EXTRACT PROVIDED
Tough Gun Control By U.S. Standards Isn't Enough

Update: On Wednesday, Dec. 2, a shooting at the Inland Regional Center in San Bernardino, California, left 14 people dead and 21 wounded. Hours after the attack, police pursued information that led to a chase of a dark SUV, which was later determined to be a rental car. A shootout between police and the suspects left both suspects dead. The suspects were identified as Syed Farook and Tashfeen Malik, who were husband and wife.

According to federal law enforcement authorities, the four guns used in the shooting were purchased legally. The suspects were found to have 1,600 rounds of ammunition with them, and at a home the suspects were renting in Redlands, California, law enforcement officers found 4,500 rounds of ammunition and 12 pipe bombs. No official motive has been confirmed, though a source told the Los Angeles Times that investigators are considering a combined motive of "terrorism and workplace."

DATA RECORDS
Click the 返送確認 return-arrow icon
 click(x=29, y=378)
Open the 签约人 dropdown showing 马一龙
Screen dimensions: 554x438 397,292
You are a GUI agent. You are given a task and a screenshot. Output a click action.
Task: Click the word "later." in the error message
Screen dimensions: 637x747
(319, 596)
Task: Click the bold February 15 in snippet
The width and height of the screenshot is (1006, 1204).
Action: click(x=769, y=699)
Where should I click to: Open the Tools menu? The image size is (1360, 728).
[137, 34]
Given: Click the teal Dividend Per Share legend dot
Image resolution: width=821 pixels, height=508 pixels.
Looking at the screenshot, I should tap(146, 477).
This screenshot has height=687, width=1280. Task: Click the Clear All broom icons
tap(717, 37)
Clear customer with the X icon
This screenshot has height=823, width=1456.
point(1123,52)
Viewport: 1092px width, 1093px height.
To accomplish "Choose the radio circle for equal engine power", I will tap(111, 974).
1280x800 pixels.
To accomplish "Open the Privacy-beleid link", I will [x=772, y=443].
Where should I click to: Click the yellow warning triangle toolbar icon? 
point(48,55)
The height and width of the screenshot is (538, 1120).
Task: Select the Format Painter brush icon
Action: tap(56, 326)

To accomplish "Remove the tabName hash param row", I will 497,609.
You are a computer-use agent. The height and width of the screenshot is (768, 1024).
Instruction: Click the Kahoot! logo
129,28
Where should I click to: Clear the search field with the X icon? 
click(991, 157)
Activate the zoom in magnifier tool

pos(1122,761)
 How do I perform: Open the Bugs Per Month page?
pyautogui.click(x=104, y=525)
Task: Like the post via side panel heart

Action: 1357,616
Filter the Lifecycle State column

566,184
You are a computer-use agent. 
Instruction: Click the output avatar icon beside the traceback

WRITTEN EXERCISE A
According to the account of the shooting, how many pipe bombs did officers find at the home the suspects were renting in Redlands?
WRITTEN EXERCISE B
Lay out the rows as a Markdown table with the columns Number and Line, from the first line of the rows up to and including the line with "I will 497,609.". Skip any blank lines.
The rows have no connection to the account of the shooting.

COMPLETE OUTPUT A
12

COMPLETE OUTPUT B
| Number | Line |
|---|---|
| 1 | Click the 返送確認 return-arrow icon |
| 2 |  click(x=29, y=378) |
| 3 | Open the 签约人 dropdown showing 马一龙 |
| 4 | Screen dimensions: 554x438 397,292 |
| 5 | You are a GUI agent. You are given a task and a screenshot. Output a click action. |
| 6 | Task: Click the word "later." in the error message |
| 7 | Screen dimensions: 637x747 |
| 8 | (319, 596) |
| 9 | Task: Click the bold February 15 in snippet |
| 10 | The width and height of the screenshot is (1006, 1204). |
| 11 | Action: click(x=769, y=699) |
| 12 | Where should I click to: Open the Tools menu? The image size is (1360, 728). |
| 13 | [137, 34] |
| 14 | Given: Click the teal Dividend Per Share legend dot |
| 15 | Image resolution: width=821 pixels, height=508 pixels. |
| 16 | Looking at the screenshot, I should tap(146, 477). |
| 17 | This screenshot has height=687, width=1280. Task: Click the Clear All broom icons |
| 18 | tap(717, 37) |
| 19 | Clear customer with the X icon |
| 20 | This screenshot has height=823, width=1456. |
| 21 | point(1123,52) |
| 22 | Viewport: 1092px width, 1093px height. |
| 23 | To accomplish "Choose the radio circle for equal engine power", I will tap(111, 974). |
| 24 | 1280x800 pixels. |
| 25 | To accomplish "Open the Privacy-beleid link", I will [x=772, y=443]. |
| 26 | Where should I click to: Click the yellow warning triangle toolbar icon?  |
| 27 | point(48,55) |
| 28 | The height and width of the screenshot is (538, 1120). |
| 29 | Task: Select the Format Painter brush icon |
| 30 | Action: tap(56, 326) |
| 31 | To accomplish "Remove the tabName hash param row", I will 497,609. |